**Article:**
········

2. The reference to Tell Mama “launching” their report at a Quilliam Foundation event is from the same source which published the photo of Fiyaz Mughal at Quilliam’s office. You can read “Lapidomedia’s” full article, but to quote an excerpt from their report:
“Tell MAMA’s latest report, launched at counter extremism think tank Quilliam on Wednesday evening, was compiled by researchers at Teeside University’s Centre for Fascist, Anti-Fascist and Post-Fascist Studies.”
If Tell Mama felt so strongly about this factual error, why did they not correct this significant point in the original article by Lapidomedia?
3. In an embarrassing attempt to “expose” my supposed double standards, and a means to try and ridicule any link they have to the Quilliam Foundation, Tell Mama referred to an incident when I shared a platform with their outreach officer, Rehman Anwer on British Muslim TV. However, there is a palpable difference between me sharing a media stage with Tell Mama employees, and the director of an organisation that claims to tackle Islamophobia willingly sharing a platform and defended its reasons for doing so, with a group that has associated with some of the worst perpetrators of anti-Muslim prejudice (Gatestone Institute, Tommy Robinson, Ayaan Ali Hirsi, Sam Harris, to name but a few).
The two examples cited by Tell Mama in justifying them speaking at a Quilliam Foundation event were events on a neutral platform hosted by neutral organisations. The same also applies for the iERA extremism debate, where both Fiyaz Mughal and I dealt with each other very honourably, as I did with all the other speakers – even the ones I am diametrically opposed to. However, Fiyaz Mughal sharing a platform with Moazzam Begg and me sharing a platform with Tell Mama on a neutral platform is an entirely different scenario to Fiyaz “launching” (according to Lapiodomedia) Tell Mama’s annual report on a Quilliam platform.
4. I never once accused Tell Mama of “working with” Quilliam. I merely questioned their judgement in speaking at an event hosted by Quilliam, and then emphatically defending their decision for doing so on the Left Foot Forward blog.

········

**Given information:**
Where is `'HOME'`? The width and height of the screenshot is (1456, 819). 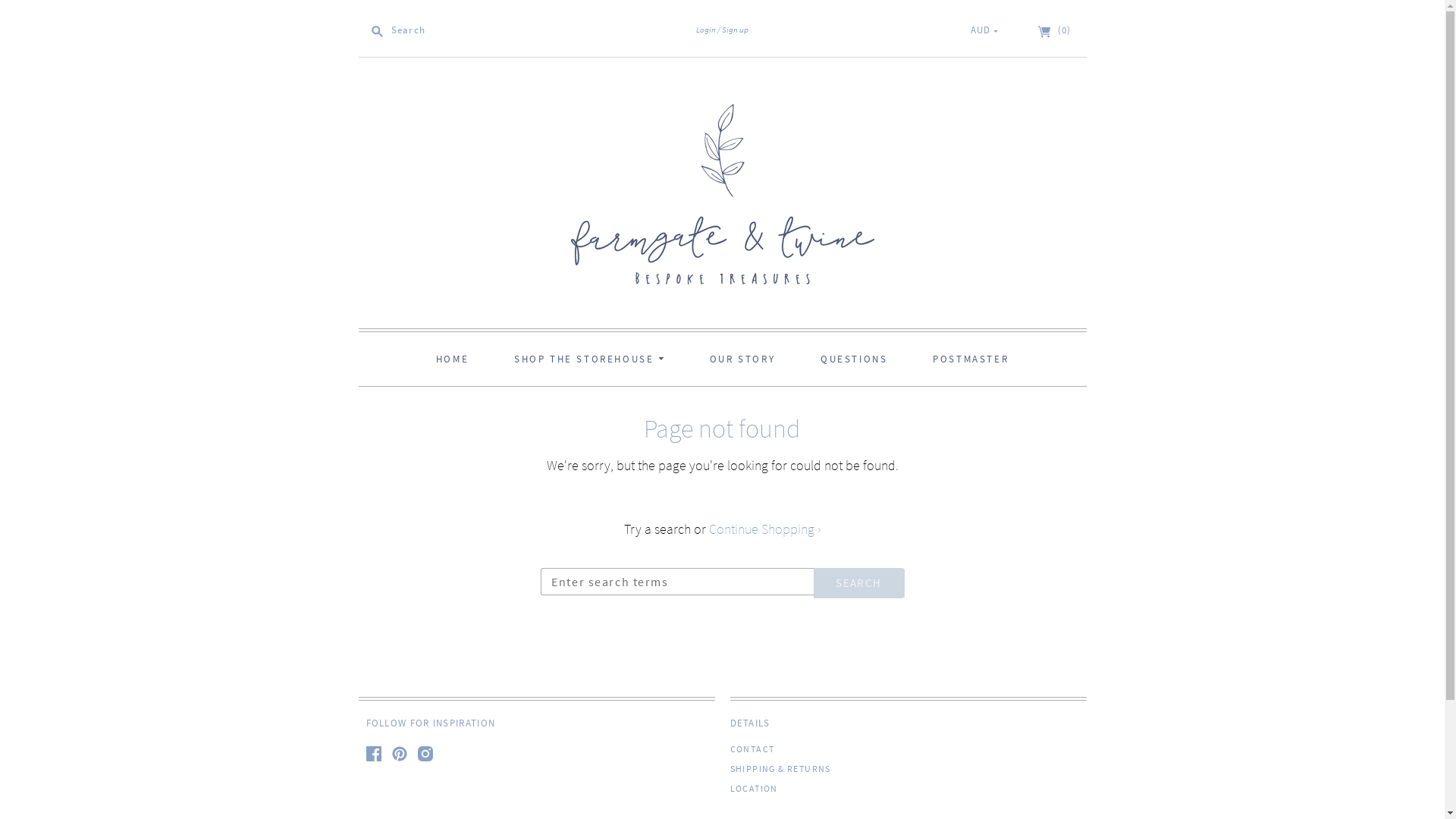 'HOME' is located at coordinates (451, 359).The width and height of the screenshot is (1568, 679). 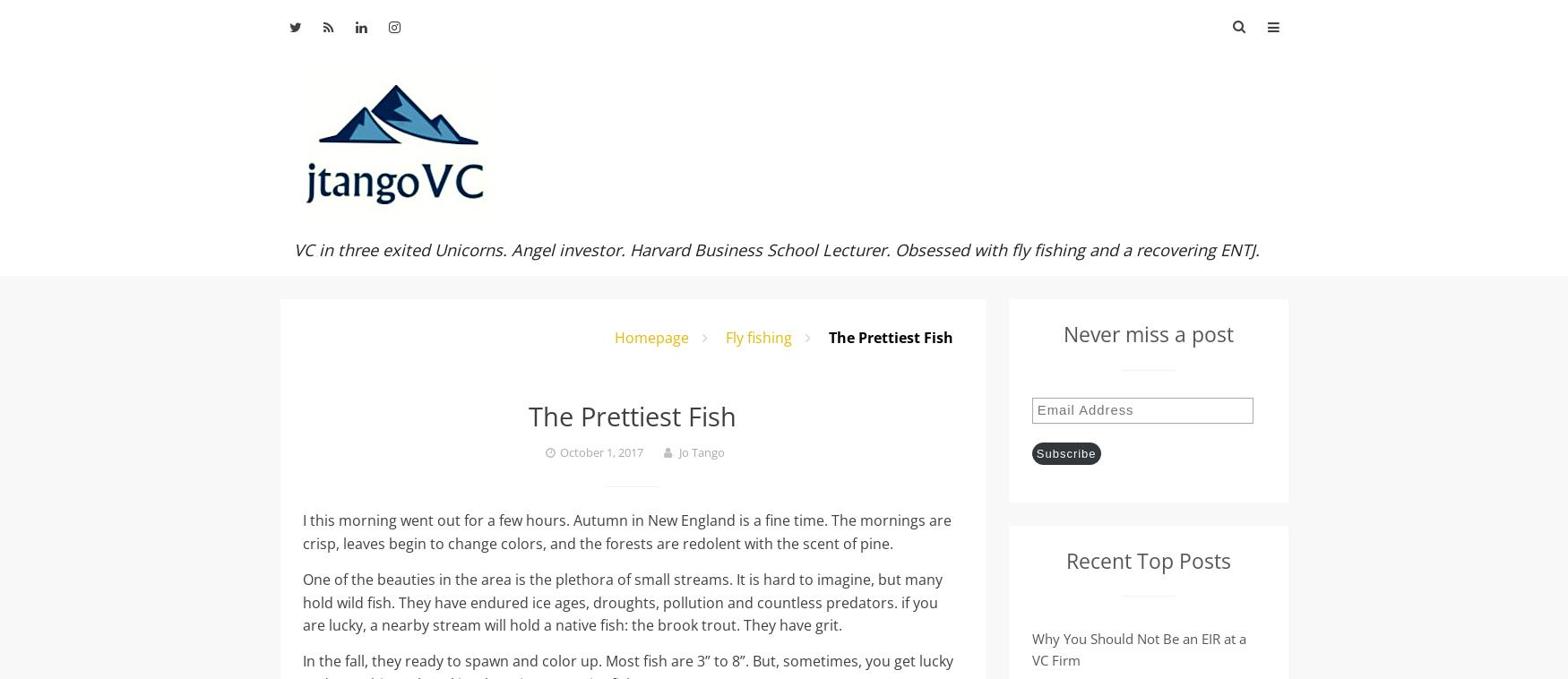 What do you see at coordinates (776, 248) in the screenshot?
I see `'VC in three exited Unicorns. Angel investor. Harvard Business School Lecturer. Obsessed with fly fishing and a recovering ENTJ.'` at bounding box center [776, 248].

········

**Directions:**
**1.** From the passage about Tell Mama and the Quilliam Foundation, list every person or group the writer gives as an example of the worst perpetrators of anti-Muslim prejudice.
**2.** Summarize the passage about Tell Mama and the Quilliam Foundation in two sentences.
**3.** Based on the passage about Tell Mama and the Quilliam Foundation, does each statement below agree with it? Answer yes or no for each, and quote the words that decide it.
(a) Researchers at Teeside University compiled Tell Mama's latest report.
(b) The writer shared a platform with Rehman Anwer on British Muslim TV.
(c) The writer accused Tell Mama of working with Quilliam.

**Solutions below:**
**1.** Gatestone Institute, Tommy Robinson, Ayaan Ali Hirsi, Sam Harris

**2.** The writer says that the claim about Tell Mama launching its report at a Quilliam Foundation event comes from a Lapidomedia article, and asks why Tell Mama did not correct that article if the claim was wrong. The writer argues that sharing neutral platforms with Tell Mama staff differs from Fiyaz Mughal launching Tell Mama's annual report on a Quilliam platform, and denies ever accusing Tell Mama of working with Quilliam, saying they only questioned its judgement in speaking at a Quilliam event.

**3.**
(a) Yes: "was compiled by researchers at Teeside University’s Centre for Fascist, Anti-Fascist and Post-Fascist Studies"
(b) Yes: "I shared a platform with their outreach officer, Rehman Anwer on British Muslim TV"
(c) No: "I never once accused Tell Mama of “working with” Quilliam."